Start of Block

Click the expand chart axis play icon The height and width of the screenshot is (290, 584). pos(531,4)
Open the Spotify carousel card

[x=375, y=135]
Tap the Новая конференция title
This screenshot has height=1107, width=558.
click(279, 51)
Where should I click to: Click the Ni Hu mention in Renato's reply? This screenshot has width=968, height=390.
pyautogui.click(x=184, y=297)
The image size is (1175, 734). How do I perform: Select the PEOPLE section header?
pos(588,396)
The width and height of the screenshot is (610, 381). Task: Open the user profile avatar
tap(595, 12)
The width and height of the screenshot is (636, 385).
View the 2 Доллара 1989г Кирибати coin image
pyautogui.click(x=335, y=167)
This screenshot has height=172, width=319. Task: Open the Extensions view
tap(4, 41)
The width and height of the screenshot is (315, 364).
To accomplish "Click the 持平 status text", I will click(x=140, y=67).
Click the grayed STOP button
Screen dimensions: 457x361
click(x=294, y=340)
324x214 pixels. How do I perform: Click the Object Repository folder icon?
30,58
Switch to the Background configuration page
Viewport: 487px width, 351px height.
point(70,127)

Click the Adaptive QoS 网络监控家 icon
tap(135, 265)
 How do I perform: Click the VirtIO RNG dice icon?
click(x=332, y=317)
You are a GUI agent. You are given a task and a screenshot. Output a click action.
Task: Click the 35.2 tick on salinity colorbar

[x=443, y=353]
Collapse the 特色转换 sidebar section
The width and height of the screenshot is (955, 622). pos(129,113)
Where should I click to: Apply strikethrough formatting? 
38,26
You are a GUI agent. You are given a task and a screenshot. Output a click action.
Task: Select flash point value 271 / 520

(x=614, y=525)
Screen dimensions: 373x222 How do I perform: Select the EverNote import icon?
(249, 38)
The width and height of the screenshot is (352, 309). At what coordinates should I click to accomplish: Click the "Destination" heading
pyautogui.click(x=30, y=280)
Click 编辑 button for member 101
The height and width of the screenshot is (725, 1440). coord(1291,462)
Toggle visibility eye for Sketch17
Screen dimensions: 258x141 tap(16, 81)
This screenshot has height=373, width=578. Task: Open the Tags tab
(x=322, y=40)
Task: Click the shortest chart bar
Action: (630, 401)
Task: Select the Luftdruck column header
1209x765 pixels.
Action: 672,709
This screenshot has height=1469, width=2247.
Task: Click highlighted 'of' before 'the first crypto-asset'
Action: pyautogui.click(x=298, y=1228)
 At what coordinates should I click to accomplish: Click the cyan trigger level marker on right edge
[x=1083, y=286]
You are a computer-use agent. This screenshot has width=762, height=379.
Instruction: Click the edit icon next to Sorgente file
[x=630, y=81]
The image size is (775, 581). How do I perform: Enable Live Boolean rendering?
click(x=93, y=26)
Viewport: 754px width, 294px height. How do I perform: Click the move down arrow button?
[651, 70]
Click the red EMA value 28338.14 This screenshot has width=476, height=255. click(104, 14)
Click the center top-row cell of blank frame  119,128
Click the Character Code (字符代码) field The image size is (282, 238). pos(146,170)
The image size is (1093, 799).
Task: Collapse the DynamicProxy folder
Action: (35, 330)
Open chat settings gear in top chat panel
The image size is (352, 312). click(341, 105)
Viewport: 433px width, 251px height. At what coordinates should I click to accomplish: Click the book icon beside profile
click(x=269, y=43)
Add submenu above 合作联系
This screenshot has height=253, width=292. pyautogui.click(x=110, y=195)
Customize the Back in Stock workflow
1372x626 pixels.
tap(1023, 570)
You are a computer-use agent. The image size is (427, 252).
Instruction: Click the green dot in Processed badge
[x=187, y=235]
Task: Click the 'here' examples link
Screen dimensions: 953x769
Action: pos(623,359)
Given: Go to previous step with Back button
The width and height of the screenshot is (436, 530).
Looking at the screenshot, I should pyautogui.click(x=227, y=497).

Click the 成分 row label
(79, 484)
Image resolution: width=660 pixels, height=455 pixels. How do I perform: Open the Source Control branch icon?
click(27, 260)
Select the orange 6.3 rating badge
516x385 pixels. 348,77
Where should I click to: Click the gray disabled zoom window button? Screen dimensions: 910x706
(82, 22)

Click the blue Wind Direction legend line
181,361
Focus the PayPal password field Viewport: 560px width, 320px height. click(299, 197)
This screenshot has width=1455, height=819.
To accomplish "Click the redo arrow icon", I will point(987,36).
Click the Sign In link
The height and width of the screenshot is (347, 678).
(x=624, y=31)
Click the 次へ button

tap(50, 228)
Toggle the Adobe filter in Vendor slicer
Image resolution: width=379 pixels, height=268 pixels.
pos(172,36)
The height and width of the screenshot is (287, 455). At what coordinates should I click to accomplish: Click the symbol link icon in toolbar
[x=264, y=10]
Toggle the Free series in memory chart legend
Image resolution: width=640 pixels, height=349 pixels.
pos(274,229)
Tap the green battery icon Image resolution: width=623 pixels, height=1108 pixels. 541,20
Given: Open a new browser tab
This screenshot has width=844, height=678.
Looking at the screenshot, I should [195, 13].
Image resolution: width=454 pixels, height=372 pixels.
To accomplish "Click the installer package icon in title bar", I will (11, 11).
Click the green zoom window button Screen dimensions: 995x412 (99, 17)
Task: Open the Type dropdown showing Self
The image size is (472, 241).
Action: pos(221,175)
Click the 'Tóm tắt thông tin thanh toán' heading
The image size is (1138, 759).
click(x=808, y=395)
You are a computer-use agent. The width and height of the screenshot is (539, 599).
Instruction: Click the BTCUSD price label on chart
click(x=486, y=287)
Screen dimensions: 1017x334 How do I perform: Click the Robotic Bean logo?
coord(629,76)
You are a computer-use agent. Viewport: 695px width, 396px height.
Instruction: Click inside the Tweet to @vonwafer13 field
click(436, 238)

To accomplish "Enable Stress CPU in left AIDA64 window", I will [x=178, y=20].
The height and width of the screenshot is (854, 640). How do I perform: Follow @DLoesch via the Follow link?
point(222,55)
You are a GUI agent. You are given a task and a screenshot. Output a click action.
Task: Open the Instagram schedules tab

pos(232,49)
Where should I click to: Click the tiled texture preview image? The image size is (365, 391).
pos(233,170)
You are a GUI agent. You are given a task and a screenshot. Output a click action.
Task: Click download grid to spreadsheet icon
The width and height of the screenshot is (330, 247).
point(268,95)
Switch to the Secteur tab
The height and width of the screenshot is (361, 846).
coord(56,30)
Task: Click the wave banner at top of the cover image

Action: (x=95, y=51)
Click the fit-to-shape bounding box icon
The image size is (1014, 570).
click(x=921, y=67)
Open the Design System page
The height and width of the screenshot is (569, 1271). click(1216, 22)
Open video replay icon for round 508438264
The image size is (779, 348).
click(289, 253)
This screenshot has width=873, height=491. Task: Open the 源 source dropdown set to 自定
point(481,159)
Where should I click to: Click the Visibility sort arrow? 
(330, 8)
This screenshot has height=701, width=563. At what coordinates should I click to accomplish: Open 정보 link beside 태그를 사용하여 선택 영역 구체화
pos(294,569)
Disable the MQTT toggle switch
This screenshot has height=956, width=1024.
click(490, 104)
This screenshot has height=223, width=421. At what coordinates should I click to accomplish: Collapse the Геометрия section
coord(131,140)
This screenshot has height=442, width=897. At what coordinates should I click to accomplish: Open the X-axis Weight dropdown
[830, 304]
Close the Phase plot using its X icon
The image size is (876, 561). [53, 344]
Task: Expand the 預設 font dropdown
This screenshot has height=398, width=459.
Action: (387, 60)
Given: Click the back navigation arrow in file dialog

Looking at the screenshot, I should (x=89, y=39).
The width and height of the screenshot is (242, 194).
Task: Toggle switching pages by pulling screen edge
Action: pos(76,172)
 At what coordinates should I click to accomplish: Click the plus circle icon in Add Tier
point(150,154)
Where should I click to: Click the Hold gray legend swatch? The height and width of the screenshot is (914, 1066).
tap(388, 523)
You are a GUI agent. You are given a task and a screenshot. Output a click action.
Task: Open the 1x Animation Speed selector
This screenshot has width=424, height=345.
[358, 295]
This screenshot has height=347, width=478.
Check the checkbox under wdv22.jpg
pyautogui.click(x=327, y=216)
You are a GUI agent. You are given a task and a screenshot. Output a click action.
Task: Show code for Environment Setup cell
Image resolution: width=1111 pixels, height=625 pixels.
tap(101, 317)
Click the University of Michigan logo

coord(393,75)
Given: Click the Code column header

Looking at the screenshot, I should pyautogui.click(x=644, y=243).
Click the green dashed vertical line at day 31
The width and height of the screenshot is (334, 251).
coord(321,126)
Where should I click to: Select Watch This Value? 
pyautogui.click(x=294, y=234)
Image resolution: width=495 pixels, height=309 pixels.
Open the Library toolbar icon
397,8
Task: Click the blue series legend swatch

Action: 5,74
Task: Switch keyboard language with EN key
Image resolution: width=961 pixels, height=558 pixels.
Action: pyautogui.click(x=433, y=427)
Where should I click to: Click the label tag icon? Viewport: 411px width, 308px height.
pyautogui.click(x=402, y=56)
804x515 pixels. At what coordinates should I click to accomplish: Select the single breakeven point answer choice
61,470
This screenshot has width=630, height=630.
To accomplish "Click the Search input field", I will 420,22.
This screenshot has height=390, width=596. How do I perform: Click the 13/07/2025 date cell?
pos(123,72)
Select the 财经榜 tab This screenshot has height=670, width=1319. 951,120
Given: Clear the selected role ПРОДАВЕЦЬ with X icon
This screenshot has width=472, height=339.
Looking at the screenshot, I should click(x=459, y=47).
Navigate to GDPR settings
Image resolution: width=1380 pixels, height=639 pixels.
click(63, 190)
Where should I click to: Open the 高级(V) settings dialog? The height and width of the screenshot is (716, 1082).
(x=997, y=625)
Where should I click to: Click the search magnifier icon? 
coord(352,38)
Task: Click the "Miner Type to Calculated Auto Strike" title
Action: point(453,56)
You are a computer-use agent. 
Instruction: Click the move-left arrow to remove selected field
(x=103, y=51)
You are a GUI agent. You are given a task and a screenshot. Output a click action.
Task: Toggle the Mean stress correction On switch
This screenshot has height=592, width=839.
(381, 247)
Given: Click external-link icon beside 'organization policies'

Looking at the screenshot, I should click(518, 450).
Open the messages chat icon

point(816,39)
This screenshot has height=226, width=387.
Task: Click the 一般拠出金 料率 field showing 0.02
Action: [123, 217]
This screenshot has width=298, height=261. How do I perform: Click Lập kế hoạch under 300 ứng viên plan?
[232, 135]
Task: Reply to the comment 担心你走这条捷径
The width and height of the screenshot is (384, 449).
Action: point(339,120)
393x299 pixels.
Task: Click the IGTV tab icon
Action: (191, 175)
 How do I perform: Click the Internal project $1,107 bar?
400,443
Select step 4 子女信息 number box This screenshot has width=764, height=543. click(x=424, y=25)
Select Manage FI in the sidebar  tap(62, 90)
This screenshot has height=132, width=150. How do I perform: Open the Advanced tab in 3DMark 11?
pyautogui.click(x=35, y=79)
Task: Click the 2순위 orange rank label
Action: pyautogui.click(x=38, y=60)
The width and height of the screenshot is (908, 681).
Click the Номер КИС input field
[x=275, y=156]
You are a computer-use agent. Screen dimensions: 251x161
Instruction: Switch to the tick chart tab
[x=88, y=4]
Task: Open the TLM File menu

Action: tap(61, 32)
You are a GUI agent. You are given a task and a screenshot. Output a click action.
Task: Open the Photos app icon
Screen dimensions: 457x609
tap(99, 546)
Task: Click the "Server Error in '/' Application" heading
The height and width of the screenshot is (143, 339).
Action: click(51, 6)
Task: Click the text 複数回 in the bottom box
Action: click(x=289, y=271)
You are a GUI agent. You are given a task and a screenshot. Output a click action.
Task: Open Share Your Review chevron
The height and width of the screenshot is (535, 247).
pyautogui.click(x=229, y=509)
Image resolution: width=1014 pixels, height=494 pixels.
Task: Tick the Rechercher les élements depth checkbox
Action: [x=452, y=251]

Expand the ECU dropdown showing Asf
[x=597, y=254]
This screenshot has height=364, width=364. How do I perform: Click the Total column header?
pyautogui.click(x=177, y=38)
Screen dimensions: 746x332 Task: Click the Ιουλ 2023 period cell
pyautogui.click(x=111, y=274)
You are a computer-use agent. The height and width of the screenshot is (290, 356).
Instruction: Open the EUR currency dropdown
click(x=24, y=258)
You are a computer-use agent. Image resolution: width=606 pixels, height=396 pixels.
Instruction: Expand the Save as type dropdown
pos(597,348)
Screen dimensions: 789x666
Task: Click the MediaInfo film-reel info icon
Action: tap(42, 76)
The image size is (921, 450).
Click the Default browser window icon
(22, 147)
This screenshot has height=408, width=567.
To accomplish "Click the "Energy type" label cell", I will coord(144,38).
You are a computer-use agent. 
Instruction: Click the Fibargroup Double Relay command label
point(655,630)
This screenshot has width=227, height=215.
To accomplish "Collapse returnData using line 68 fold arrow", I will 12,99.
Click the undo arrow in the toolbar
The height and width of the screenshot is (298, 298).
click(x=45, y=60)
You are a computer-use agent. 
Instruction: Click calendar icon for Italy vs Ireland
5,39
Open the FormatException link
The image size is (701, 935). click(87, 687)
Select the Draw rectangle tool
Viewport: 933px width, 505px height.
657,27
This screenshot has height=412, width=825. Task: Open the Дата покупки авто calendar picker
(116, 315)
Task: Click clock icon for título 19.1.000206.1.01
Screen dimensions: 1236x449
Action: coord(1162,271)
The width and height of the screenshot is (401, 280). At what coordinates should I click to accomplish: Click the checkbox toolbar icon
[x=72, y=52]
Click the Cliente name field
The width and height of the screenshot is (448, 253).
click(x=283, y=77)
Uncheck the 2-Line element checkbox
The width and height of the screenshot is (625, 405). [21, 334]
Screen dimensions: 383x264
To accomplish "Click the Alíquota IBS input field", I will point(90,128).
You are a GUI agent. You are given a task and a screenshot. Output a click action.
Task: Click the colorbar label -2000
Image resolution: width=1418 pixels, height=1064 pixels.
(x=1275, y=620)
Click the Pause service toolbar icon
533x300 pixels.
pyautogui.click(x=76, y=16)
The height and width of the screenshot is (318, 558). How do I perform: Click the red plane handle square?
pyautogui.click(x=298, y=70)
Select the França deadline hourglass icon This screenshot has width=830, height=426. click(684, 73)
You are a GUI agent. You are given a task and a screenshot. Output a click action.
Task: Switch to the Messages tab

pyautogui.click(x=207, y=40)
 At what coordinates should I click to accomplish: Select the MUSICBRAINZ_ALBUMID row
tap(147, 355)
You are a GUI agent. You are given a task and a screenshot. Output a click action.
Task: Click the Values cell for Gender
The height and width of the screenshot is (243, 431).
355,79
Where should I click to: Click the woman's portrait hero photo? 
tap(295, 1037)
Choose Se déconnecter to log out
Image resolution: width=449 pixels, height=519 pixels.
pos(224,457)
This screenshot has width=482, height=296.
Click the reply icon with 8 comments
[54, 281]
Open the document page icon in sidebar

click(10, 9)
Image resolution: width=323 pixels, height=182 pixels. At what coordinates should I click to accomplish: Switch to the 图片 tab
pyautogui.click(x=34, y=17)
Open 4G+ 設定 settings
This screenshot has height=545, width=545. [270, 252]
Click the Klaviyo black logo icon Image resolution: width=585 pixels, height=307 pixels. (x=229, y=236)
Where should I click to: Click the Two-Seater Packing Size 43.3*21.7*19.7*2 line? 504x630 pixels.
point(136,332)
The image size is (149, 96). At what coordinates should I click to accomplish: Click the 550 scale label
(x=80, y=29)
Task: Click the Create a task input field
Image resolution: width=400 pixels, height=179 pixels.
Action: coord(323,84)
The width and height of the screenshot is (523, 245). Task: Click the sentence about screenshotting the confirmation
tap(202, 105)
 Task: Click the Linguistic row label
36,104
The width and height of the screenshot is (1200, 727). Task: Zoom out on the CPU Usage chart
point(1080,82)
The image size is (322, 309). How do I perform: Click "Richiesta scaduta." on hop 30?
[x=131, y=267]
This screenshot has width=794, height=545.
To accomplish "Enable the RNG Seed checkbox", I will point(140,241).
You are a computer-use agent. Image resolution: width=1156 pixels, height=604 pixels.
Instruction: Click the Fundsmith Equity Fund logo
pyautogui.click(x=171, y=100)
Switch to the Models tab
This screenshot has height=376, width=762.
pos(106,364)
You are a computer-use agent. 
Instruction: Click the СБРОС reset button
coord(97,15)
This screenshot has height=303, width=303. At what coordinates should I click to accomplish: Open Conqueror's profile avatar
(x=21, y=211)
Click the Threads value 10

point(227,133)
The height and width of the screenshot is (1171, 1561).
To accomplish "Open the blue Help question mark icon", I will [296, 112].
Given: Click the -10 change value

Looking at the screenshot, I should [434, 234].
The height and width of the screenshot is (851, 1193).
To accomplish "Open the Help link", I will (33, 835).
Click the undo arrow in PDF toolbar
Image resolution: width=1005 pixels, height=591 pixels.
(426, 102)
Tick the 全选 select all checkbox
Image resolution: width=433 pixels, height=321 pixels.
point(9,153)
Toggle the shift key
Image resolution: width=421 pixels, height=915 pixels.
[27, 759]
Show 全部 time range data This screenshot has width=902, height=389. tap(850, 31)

End of Block

**Required action:**
Please give back exactly the lines of this listing beginning at the line with "Task: Click clock" and ending with the line with "Screen dimensions: 383x264", both included, and nothing else.

**Task answer:**
Task: Click clock icon for título 19.1.000206.1.01
Screen dimensions: 1236x449
Action: coord(1162,271)
The width and height of the screenshot is (401, 280). At what coordinates should I click to accomplish: Click the checkbox toolbar icon
[x=72, y=52]
Click the Cliente name field
The width and height of the screenshot is (448, 253).
click(x=283, y=77)
Uncheck the 2-Line element checkbox
The width and height of the screenshot is (625, 405). [21, 334]
Screen dimensions: 383x264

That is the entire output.